You were the final piece that remained. I need to say what I need to say before my chest gets any tighter.
I’m really sorry, I tried, but I can’t do this anymore. I need to do what’s best for me. You were a part of me for the longest time, but I need to let you go for good because I don’t think of you that way anymore. I can’t have you tugging at my ankle. I don’t have to pretend that you’re still good for me. When I see you walk by, I don’t owe you anything, and you need to respect that.
I’m no longer under your power. I’m done feeling ashamed of myself. I’m spreading my wings. I know you’ve always meant well, and I know you cared, but something never felt right.

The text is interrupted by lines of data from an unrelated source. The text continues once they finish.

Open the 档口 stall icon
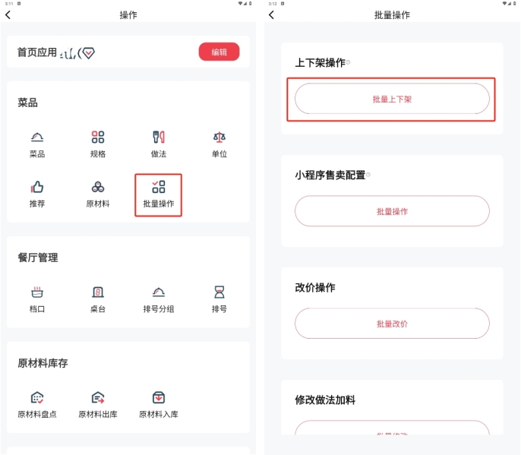The width and height of the screenshot is (521, 455). point(37,292)
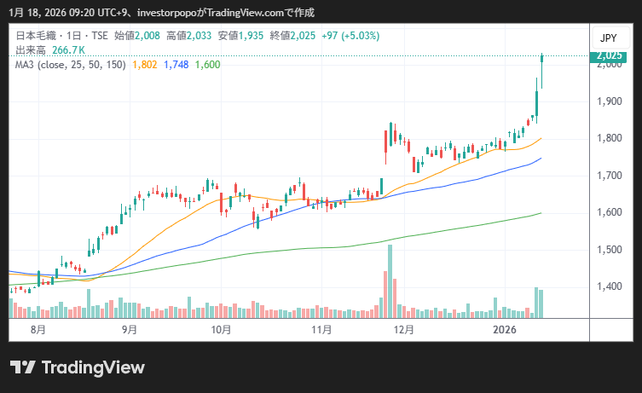The height and width of the screenshot is (393, 642).
Task: Click the 2026 time axis label
Action: click(x=506, y=329)
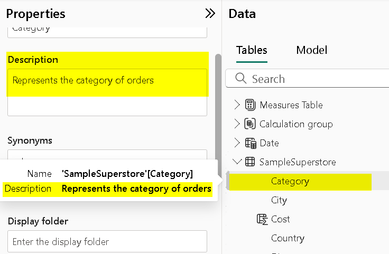
Task: Expand the Measures Table node
Action: click(237, 105)
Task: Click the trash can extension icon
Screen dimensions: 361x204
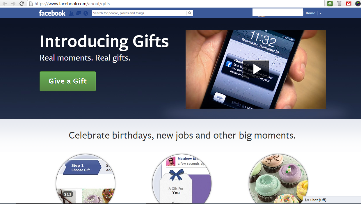Action: click(x=339, y=3)
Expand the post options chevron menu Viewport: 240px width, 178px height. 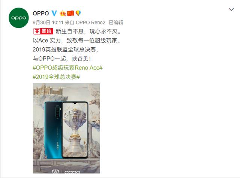tap(231, 9)
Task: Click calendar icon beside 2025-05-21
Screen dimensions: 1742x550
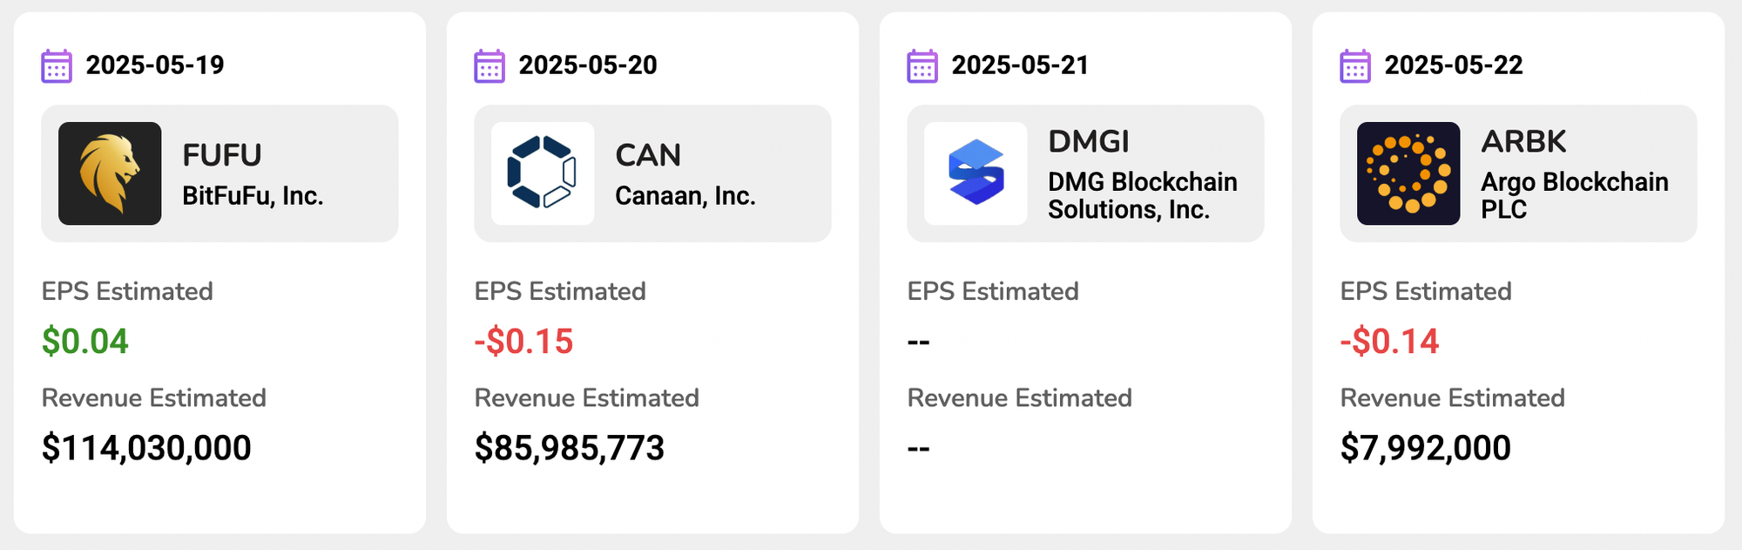Action: tap(922, 65)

The more you held me and rubbed my back, the worse I felt about myself. The next morning driving to brunch, the weight crushed me harder and harder each time. I know you tried as the years went on, but this feeling wouldn’t go away. I’m saying enough is enough, you don’t define me. Never have, never will, it’s all over now.

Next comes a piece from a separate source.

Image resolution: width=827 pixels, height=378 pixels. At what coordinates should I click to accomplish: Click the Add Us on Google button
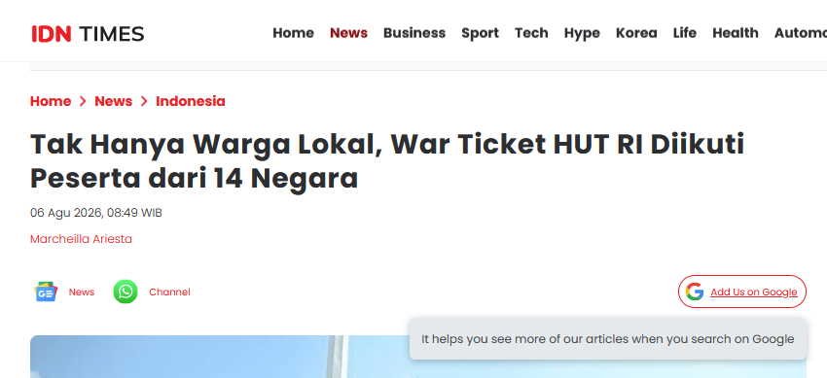(742, 292)
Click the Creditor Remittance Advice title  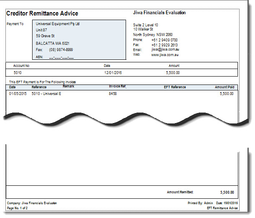pos(42,13)
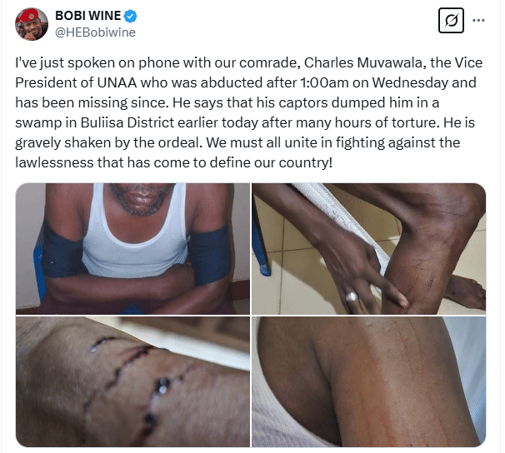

I wish you the best, don’t let the door hit you. Let go of my hand. I know you’ll do just fine, you do you, and I’ll do me. I know you don't need me, so I'm not worried. I can’t have you here plaguing the present. The past is in the past, and I won’t let the bad times get to me anymore. I know who I need now, I will rise, and not fall anymore. I won’t say I hate you, but I’m sad that it took me so long to realize that I hate the way you make me feel. It’s not your fault, and it never will be. You don’t get me, but I never really got myself when you were around. Maybe you were just here at the wrong time. No matter how much we built our relationship, I was never content.
The last thing I want to do is label you as toxic because you never were and never will be, things were just the way they were. I won’t say I wish I could go back in time and change things, but knowing how I feel looking back makes me feel stronger. Getting up ten minutes earlier that one morning before my alarm went off instead of going back to sleep wouldn’t have prevented anything, it is what it is.
I had a lot of unresolved business, and I guess you kept me in the past. I hated the way I looked and acted. Hell, there was nothing I liked about myself, and I still had yet to find someone who would make me feel really good about myself. But nevermind that somebody, I still had yet to find my purpose in life. I still don't know now, but I have some ideas, and I sketched out a map. And I’m sorry you had to be thrown in while I was at my worst. I’m sorry it has to be this way, but I need to take my own path now.
So all I have left to say is take care.